In the worst case, the parent tree after union(2, 3) can look like the following, since we don’t check the rank. The find operation becomes slow — O(n) in the worst case.
flowchart TB
n3((3)) --- n0((0))
n3 --- n4((4))
n0 --- n1((1))
n1 --- n2((2))
Now let’s introduce the concept of rank. The rank loosely captures the height of the tree. When connecting one tree to another, we make the shorter tree’s root point to the taller tree’s root. This keeps the resulting tree shorter, like the following.
flowchart TB
n0((0)) --- n3((3))
n0 --- n1((1))
n3 --- n4((4))
n1 --- n2((2))
Path Compression
Path compression is implemented in the find function. Instead of simply returning parent[u], we recursively make every node along the path point directly to the root.
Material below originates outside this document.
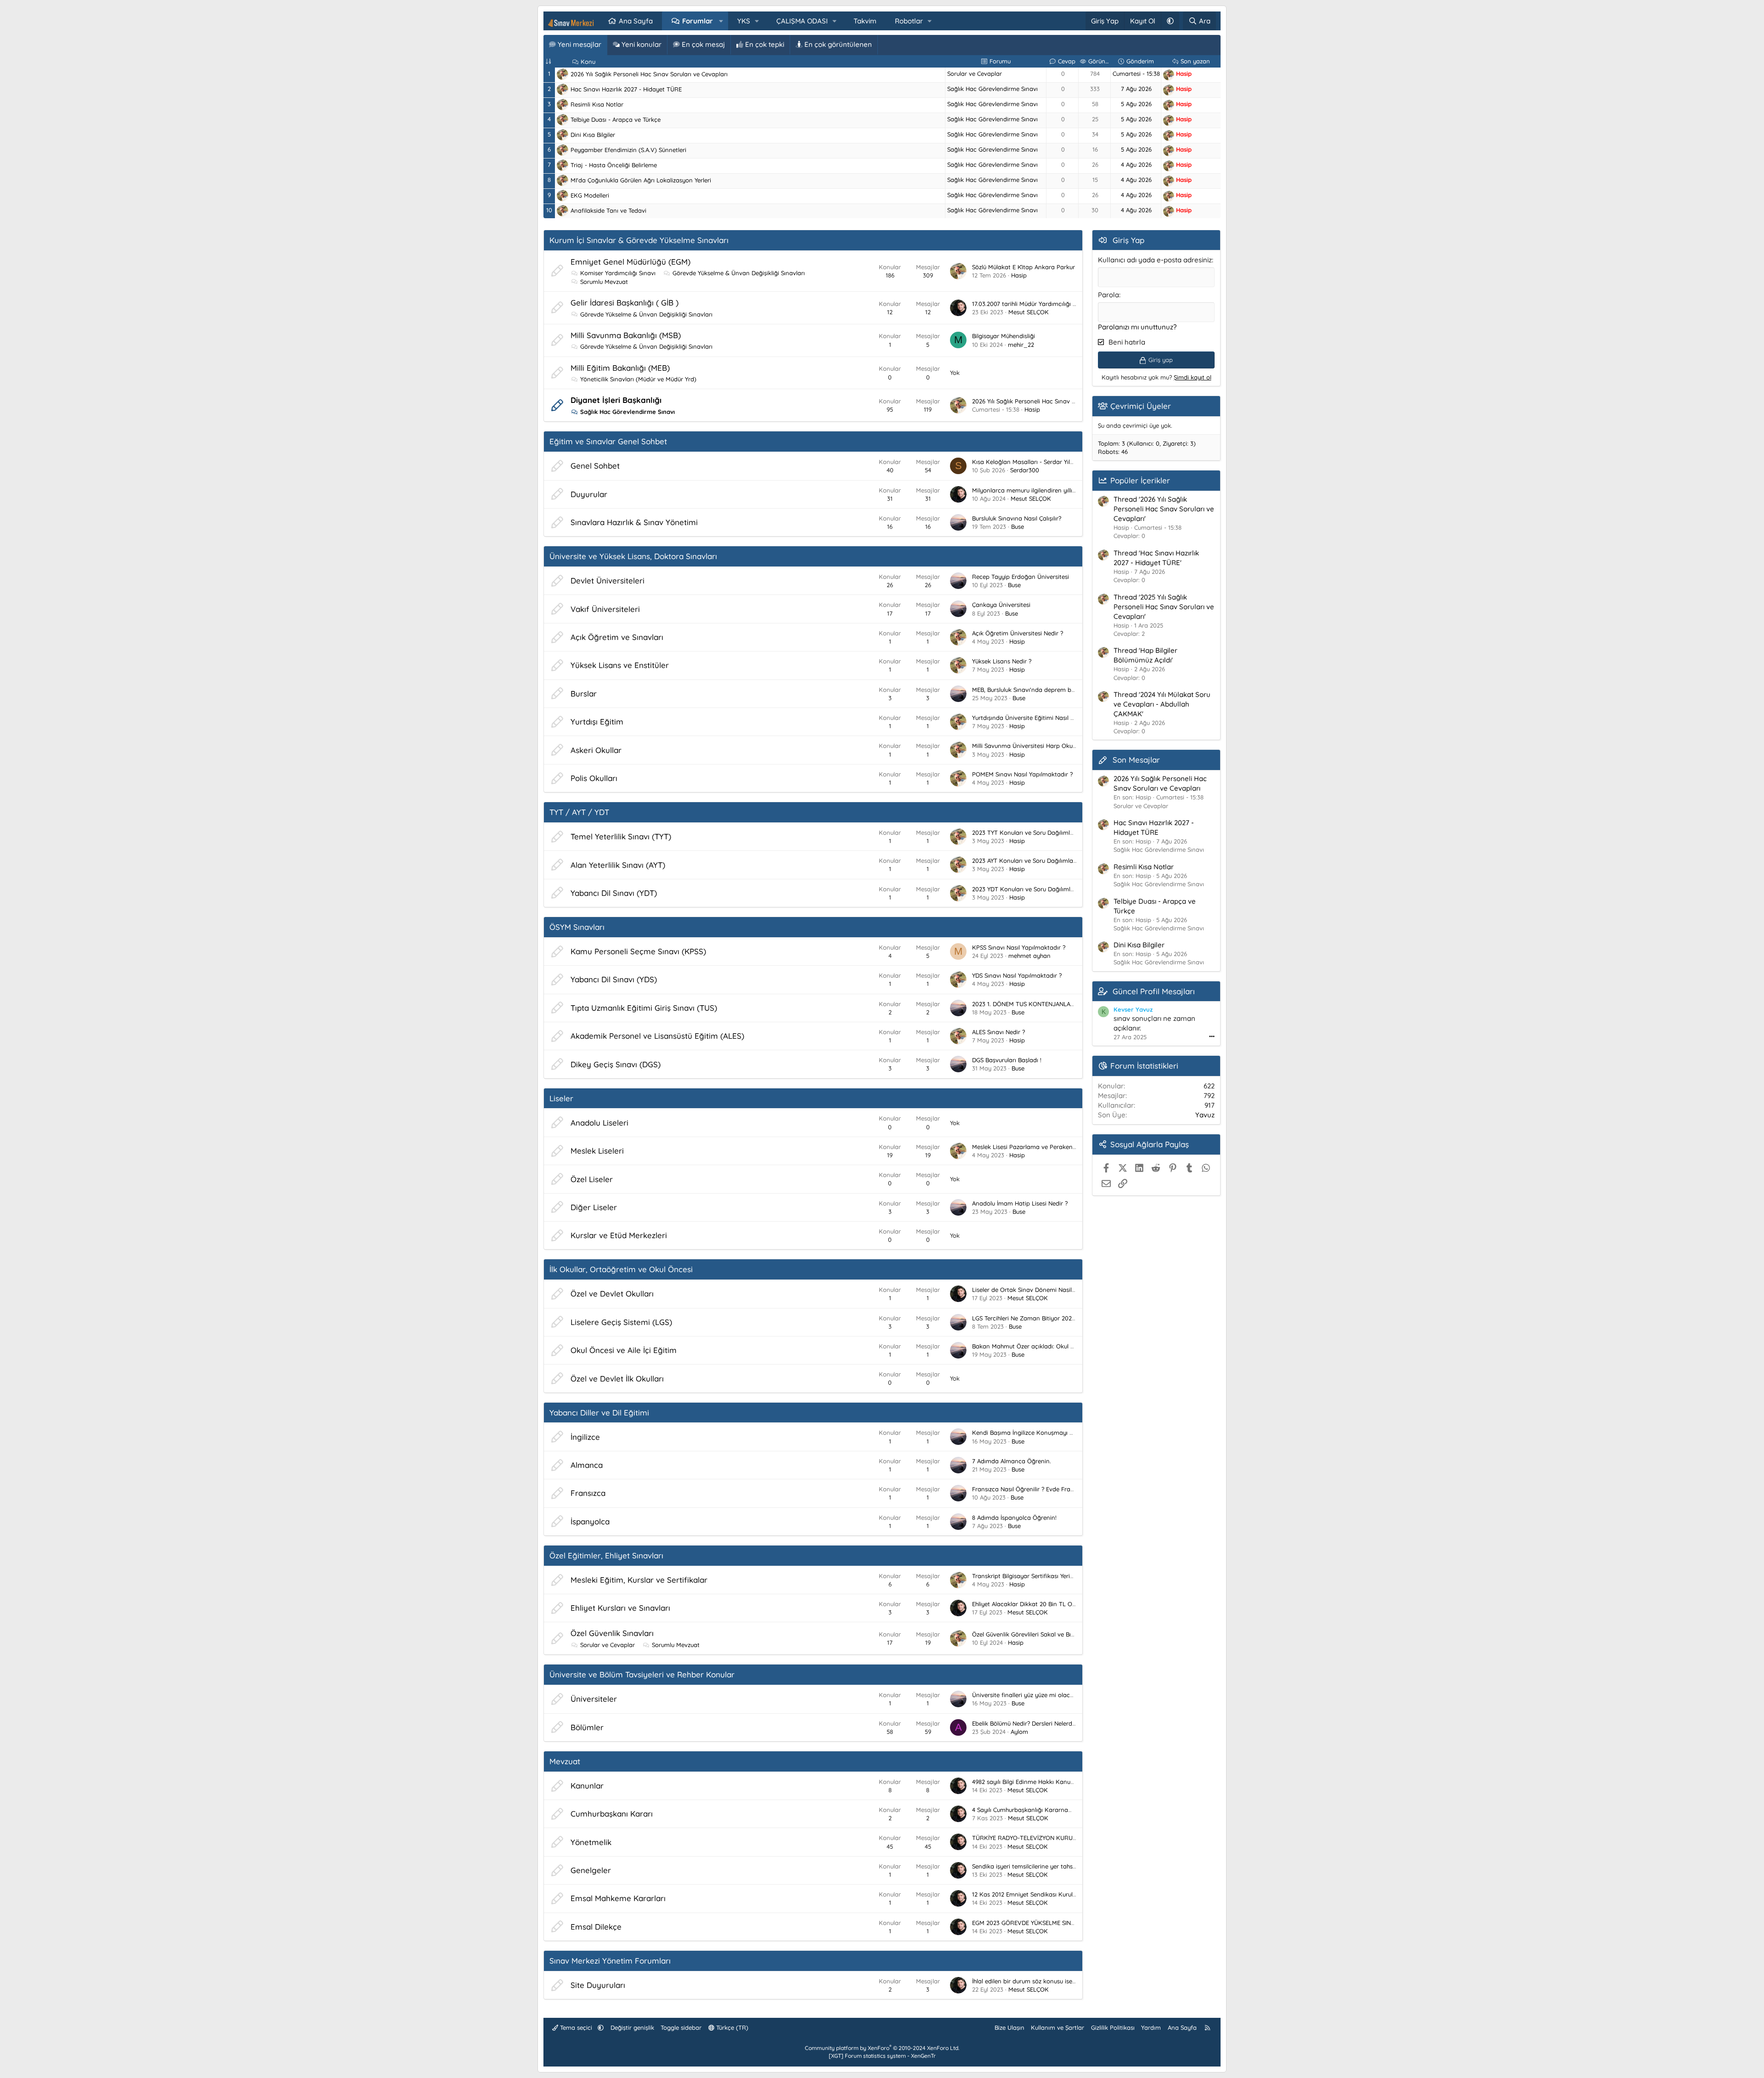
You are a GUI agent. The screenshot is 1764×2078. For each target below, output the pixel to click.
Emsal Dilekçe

With path compression, the earlier result becomes the following. The tree is now just height 2.
flowchart TB
n0((0)) --- n3((3))
n0 --- n1((1))
n0 --- n4((4))
n0 --- n2((2))
Wrap-up
Union by rank and path compression are both fairly simple on their own — just a few lines of code each — but combined they push the per-operation cost down to effectively constant time. That’s the part that always feels a little magical to me. The inverse Ackermann function shows up as the upper bound from a tight proof, and for any input you can realistically build, α(n) is at most 4 or 5.
Beyond the toy connectivity problem in this post, Union Find shows up in Kruskal’s MST algorithm, percolation models, and connected-component labeling for images. Anywhere you’re tracking “which group does this element belong to” while merges keep happening, it’s likely the right tool.